You can start the Gwook service in development in two ways: by executing the Makefile's target run or by running service's Docker container.
To start the service locally, run the following command:
$ make run
For running the containerized service, use the following command to build the container image:
$ docker build -t gwook .
Alternatively, run make docker-build
to build the container image locally.
Then, run the container with the following command:
$ docker run -p 4000:4000 -e AUTH_USERNAME=admin AUTH_PASSWORD=admin gwook
Alternatively, run make docker-run
to build and run the container image locally.
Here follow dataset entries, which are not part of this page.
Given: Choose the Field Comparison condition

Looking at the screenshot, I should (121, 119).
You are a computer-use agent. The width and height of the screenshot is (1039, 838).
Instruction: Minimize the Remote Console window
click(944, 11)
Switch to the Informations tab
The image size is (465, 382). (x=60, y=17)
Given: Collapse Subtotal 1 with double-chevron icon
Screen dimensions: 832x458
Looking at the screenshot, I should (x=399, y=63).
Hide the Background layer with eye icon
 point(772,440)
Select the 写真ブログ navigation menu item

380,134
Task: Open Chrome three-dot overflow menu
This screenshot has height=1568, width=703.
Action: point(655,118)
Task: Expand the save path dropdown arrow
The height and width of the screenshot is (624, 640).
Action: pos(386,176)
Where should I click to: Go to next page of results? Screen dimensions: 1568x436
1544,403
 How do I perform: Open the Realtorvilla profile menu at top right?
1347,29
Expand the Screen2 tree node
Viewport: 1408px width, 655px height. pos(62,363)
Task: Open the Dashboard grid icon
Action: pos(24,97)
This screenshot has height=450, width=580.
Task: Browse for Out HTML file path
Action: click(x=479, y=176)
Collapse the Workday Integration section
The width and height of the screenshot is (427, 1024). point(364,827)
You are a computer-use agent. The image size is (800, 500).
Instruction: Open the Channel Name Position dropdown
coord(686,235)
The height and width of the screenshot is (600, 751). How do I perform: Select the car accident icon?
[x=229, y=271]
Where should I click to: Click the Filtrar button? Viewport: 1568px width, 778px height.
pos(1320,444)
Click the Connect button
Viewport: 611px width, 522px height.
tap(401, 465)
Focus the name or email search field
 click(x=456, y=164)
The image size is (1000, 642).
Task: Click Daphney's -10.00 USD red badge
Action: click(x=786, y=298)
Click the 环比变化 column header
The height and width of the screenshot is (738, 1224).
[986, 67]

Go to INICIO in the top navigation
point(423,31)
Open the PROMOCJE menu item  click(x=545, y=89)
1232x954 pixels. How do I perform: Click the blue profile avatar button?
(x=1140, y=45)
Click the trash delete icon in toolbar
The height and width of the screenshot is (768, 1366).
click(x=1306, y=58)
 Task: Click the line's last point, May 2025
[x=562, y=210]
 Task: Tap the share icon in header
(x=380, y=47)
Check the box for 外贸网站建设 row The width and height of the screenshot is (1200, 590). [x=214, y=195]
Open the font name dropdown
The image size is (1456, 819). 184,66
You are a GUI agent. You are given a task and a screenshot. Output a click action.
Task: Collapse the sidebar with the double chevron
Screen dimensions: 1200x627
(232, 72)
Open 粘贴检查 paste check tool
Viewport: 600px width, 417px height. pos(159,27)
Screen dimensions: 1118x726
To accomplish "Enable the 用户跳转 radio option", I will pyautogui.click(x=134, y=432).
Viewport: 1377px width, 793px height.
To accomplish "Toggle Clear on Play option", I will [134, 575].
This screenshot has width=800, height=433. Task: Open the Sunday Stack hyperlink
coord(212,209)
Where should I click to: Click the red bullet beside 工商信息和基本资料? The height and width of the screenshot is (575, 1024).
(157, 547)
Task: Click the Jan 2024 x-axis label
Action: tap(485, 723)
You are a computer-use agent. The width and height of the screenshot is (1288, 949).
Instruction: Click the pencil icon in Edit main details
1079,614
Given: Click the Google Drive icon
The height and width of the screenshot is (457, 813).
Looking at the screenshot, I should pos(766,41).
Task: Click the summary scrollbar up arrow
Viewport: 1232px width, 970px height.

To sent a notification to Svix, run the following command:
$ curl -u admin:admin \
-d @test/events/event-01.json \
"http://localhost:4000/notifications"
The service is configured to run the tests and build the Docker image on every push to the main
branch. Docker image is stored in the GitHub Container Registry and versioned with the git commit SHA.
The Gwook service can be additionally customised by setting the following environment variables:
-
AUTH_USERNAME - Sets basic authentication user name (required).
-
AUTH_PASSWORD - Sets basic authentication password (required).
-
AUTH_REALM - Sets authentication realm (required).
-
HTTP_SERVER_GRACEFUL_SHUTDOWN_TIMEOUT - Sets the HTTP server's graceful shutdown timeout (optional, defaults to 10s).
-
HTTP_SERVER_PORT - Sets the HTTP server's port (optional, defaults to 4000).
-
HTTP_SERVER_IDLE_TIMEOUT - Sets the HTTP server's idle timeout (optional, defaults to 60s).
-
HTTP_SERVER_READ_TIMEOUT - Sets the HTTP server's read timeout (optional, defaults to 10s).
-
HTTP_SERVER_WRITE_TIMEOUT - Sets the HTTP server's write timeout (optional, defaults to 20s).
-
SVIX_AUTH_TOKEN - Sets the Svix API authentication token (required).
-
SVIX_DEBUG - Enables Svix API debug mode (optional, defaults to false).
-
SVIX_SERVER_URL - Sets the Svix API URL (optional).